:: Records for the exercise ::
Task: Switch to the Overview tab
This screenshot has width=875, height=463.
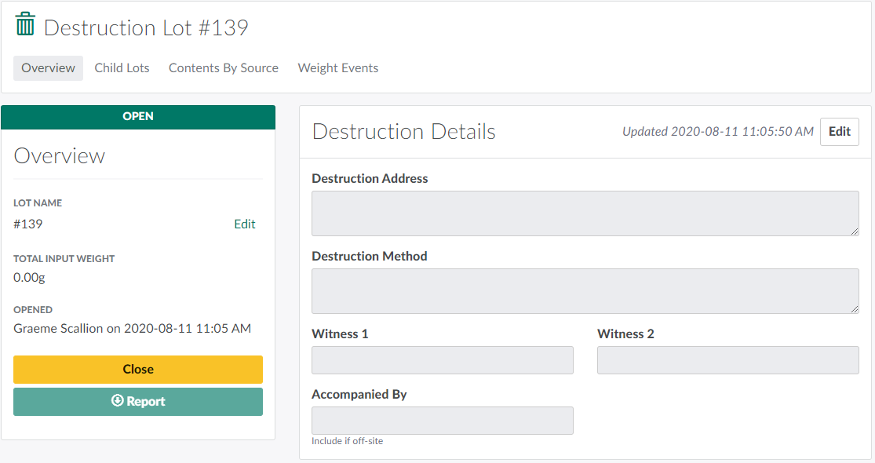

---

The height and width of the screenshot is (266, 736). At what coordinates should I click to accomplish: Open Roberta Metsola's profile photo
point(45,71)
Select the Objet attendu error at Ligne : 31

:: Directions ::
Could you return exactly the lines above from the line with "The height and" to the line with "Select the Objet attendu error at Ligne : 31", both included, and nothing else?

:: Solution for this problem ::
The height and width of the screenshot is (266, 736). At what coordinates should I click to accomplish: Open Roberta Metsola's profile photo
point(45,71)
Select the Objet attendu error at Ligne : 31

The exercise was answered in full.